# [TASK STATEMENT]
Reproduce the part of the records that opens with the line containing "Focus the Search" and closes with the line containing "(x=67, y=607)", requests included. Scale every click coordinate in the answers by 0.9 and round each result to a whole number, rounding halves up.

# [EXTRACTED DATA]
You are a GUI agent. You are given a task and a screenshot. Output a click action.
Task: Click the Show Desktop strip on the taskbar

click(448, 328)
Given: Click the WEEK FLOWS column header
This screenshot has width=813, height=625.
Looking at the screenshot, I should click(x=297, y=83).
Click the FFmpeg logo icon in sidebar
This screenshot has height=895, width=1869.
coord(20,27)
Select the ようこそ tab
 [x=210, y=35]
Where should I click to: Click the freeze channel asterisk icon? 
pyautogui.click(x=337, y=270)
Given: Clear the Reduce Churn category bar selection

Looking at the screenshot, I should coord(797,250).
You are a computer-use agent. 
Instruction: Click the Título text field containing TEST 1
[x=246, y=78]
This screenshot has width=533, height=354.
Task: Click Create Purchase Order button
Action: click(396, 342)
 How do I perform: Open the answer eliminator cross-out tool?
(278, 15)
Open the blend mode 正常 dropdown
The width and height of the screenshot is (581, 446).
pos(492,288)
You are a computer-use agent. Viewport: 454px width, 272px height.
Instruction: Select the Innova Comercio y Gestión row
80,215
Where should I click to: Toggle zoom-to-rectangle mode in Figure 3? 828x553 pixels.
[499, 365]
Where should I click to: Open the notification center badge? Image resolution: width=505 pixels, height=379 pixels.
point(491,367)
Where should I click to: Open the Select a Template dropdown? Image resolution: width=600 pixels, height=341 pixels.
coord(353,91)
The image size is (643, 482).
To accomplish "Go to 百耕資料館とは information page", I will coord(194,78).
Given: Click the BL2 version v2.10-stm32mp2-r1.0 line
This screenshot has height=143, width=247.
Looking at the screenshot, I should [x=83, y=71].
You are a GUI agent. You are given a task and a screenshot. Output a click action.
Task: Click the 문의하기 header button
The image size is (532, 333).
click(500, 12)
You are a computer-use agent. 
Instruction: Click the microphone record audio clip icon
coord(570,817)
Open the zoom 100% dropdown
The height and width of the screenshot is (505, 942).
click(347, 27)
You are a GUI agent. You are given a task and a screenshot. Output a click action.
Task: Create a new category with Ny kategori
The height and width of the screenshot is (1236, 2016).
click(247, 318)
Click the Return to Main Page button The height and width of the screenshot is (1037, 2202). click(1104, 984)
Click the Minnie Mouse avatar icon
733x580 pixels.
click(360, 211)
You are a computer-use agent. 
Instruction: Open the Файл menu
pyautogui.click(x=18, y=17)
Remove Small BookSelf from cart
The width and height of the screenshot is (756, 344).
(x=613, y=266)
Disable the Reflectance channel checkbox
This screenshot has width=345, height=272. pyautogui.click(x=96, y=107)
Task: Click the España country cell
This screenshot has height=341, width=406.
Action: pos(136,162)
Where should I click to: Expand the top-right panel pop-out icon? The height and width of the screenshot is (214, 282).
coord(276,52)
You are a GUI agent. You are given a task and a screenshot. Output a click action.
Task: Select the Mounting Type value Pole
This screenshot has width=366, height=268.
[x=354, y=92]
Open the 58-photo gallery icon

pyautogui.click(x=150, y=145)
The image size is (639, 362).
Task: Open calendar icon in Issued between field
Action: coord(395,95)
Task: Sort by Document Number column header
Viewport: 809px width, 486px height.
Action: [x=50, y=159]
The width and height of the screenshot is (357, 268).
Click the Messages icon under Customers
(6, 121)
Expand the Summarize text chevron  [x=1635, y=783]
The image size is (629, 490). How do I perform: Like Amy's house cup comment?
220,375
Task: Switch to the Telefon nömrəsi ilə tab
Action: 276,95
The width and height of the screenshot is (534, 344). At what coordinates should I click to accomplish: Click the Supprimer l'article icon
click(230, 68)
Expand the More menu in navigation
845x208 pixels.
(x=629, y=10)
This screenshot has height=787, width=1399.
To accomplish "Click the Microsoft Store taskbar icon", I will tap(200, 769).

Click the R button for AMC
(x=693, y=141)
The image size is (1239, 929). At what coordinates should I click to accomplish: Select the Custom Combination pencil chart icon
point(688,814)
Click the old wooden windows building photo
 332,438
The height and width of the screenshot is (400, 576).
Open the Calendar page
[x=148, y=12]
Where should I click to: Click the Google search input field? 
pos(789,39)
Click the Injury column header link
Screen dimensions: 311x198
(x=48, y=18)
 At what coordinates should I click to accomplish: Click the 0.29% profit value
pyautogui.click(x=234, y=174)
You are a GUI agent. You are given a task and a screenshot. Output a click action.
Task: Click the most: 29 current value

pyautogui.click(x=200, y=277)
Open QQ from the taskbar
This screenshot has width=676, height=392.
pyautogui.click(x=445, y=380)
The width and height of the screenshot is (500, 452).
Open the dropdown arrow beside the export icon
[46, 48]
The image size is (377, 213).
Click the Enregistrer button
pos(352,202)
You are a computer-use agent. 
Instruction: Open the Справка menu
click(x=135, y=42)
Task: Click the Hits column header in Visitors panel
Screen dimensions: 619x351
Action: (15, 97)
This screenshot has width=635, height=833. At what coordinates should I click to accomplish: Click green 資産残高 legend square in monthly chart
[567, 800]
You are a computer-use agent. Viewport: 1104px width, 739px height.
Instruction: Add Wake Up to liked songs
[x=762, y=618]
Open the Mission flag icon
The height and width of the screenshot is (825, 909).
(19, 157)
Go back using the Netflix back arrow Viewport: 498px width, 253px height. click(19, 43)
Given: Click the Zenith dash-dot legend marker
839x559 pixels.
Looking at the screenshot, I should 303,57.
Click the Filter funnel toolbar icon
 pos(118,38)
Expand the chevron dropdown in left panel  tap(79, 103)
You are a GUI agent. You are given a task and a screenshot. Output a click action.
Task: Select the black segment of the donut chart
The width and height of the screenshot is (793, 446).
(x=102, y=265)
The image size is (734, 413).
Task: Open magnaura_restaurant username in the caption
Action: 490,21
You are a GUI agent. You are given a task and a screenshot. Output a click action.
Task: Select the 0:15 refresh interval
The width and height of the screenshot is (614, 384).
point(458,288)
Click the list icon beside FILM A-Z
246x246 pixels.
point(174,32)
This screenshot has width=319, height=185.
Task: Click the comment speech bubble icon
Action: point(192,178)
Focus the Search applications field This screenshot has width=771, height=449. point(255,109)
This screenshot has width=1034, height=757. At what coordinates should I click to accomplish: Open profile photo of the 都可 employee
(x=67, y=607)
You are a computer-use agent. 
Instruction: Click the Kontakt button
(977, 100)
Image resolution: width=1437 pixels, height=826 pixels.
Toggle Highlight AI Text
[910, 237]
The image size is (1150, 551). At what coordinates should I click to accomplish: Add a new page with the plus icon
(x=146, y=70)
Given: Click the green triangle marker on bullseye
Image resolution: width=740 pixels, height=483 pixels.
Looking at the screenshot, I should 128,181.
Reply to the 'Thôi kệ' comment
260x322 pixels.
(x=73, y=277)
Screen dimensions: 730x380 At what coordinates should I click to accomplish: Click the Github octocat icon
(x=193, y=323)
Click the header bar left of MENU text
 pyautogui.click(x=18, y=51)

# [FINISHED ANSWER]
Focus the Search applications field This screenshot has width=771, height=449. point(230,98)
This screenshot has width=1034, height=757. At what coordinates should I click to accomplish: Open profile photo of the 都可 employee
(x=60, y=546)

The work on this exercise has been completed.